SOURCE INFORMATION >>
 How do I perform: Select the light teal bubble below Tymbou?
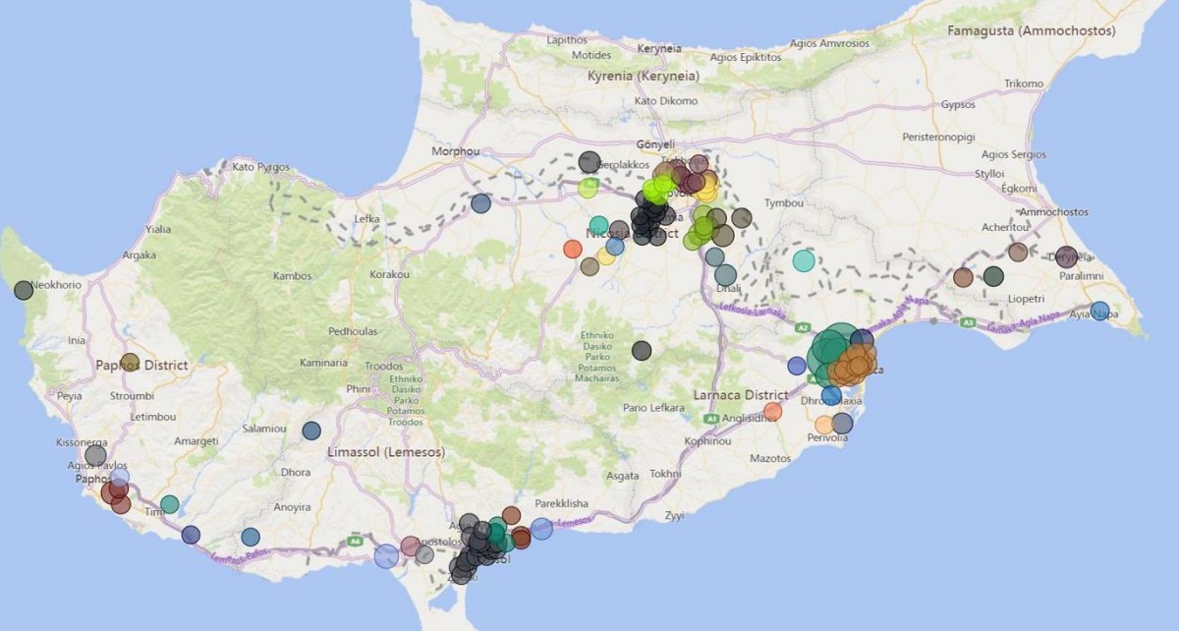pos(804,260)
---
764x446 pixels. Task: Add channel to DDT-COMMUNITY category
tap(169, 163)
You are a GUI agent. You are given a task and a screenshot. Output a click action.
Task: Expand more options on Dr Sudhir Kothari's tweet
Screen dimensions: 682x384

PROBLEM REQUIREMENTS >> Repeat exactly the lines above from the one with "Task: Expand more" up to and including the one with "Screen dimensions: 682x384". No other line belongs in the reply.

SOLUTION >>
Task: Expand more options on Dr Sudhir Kothari's tweet
Screen dimensions: 682x384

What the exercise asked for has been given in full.